The same goes for personal carry. What pride can you take in having a handgun that looks like all the rest? Somehow a square, blocky, hammerless, flat-black piece of plastic, with rails so short that the slide rattles like a 1911 with ten thousand rounds through it, just can’t scream pride. If you were to take an example from almost every firearm maker and throw them in a box, shake them up and stand back two feet, you would have a very hard time trying to figure out just what was what. They all look the same!

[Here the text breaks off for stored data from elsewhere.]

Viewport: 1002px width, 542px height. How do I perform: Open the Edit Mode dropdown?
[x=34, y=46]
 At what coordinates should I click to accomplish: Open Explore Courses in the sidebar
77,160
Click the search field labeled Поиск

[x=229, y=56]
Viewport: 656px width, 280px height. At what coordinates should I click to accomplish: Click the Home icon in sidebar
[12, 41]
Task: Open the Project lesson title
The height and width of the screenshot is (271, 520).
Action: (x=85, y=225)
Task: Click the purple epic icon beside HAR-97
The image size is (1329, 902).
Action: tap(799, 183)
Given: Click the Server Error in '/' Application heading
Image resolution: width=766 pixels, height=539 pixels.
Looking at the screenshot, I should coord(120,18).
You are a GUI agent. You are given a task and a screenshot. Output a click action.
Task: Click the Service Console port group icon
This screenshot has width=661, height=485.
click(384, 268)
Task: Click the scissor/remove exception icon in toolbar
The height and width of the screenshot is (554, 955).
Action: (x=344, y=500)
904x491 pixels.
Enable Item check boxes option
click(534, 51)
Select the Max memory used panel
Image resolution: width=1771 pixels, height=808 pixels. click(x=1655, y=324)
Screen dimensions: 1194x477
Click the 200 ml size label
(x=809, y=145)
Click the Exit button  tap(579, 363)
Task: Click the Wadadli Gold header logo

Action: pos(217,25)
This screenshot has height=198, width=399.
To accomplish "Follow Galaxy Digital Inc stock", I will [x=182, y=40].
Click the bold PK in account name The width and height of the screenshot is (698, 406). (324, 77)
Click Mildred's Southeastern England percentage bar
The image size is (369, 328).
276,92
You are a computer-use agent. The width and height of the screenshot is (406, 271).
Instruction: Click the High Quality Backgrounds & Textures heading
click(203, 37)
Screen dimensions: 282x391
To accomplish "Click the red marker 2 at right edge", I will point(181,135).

Whatever happened to steel, wood, a choice of finishes, and last but not least, a hammer and full-length rails? Oh, we all know that most are great-working tools, but you should still be able to take pride in what you carry. There are some very nice, well-thought-out carry handguns out there, but who wants to pay three thousand dollars for an everyday carry gun?
If you like and want plastic, there is always Glock, the ones who started this whole trend of today’s handguns. But some of us still think about curves, flow, smoothness, and materials in the design and building of modern sidearms. Thank you.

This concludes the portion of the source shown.